We provide a powerful physio-chemical approach illuminating the role of large mechanical forces involved in the entire journey of the viral genome, from its ejection into host cells, formation of viral replication condensates (RC) in cells, to packaging during virion assembly.

We merge structural and mechanical interrogation of viral genome condensates in viruses and cells, through a unique platform based on X-ray and neutron scattering analysis and bio atomic force microscopy.

We discovered that dense DNA packing creates immense pressure inside herpesvirus capsids, driving ejection of viral genome into the host nucleus.

This process, and subsequent viral RC formation, suggest a novel virus-induced cell mechano-protection mechanism crucial for viral replication and the integrity of nuclear structures, which will be investigated in this proposal.

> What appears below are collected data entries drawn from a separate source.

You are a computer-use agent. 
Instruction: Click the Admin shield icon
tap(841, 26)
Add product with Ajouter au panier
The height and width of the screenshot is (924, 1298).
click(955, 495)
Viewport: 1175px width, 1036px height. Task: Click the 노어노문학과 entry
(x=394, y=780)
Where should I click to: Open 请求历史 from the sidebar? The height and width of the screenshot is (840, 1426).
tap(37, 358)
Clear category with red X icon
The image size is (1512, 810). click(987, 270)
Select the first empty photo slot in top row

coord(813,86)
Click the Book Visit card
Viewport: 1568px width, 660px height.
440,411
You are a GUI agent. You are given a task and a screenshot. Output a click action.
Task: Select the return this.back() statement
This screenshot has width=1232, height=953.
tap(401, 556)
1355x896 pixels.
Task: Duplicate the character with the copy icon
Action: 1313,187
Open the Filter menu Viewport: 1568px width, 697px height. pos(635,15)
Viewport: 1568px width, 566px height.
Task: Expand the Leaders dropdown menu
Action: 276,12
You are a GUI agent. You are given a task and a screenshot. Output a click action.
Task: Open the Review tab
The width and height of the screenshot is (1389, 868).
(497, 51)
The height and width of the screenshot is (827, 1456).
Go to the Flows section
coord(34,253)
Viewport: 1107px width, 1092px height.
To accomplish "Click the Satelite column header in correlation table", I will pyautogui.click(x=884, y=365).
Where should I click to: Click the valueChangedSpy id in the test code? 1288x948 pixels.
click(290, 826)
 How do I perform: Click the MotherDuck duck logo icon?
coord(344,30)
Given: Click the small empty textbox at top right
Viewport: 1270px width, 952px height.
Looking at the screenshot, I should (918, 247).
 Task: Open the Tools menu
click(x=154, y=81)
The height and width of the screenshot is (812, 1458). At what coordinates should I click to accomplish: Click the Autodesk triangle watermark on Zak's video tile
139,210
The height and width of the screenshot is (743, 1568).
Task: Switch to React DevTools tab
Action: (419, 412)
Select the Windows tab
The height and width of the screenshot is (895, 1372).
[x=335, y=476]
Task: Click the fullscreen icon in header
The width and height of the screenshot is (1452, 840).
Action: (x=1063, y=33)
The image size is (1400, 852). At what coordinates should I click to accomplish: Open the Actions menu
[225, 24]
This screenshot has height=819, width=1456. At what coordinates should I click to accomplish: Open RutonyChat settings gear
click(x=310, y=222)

Viral RC formation modulates chromatin organization, thereby impacting both functional (e.g. gene expression) and physical (e.g. mechanical stiffness) properties of the nucleus.

Our aim is to investigate the consequences of viral infection on the functional organization of the nuclear periphery and how these changes modulate the viral replication.

While herpesviruses are our main experimental system, we seek to establish a universal platform for the identification of pressurized genomes in other viruses as a gateway to devising genome-condensing antivirals for each virus with a pressurized genome. This project will take four years.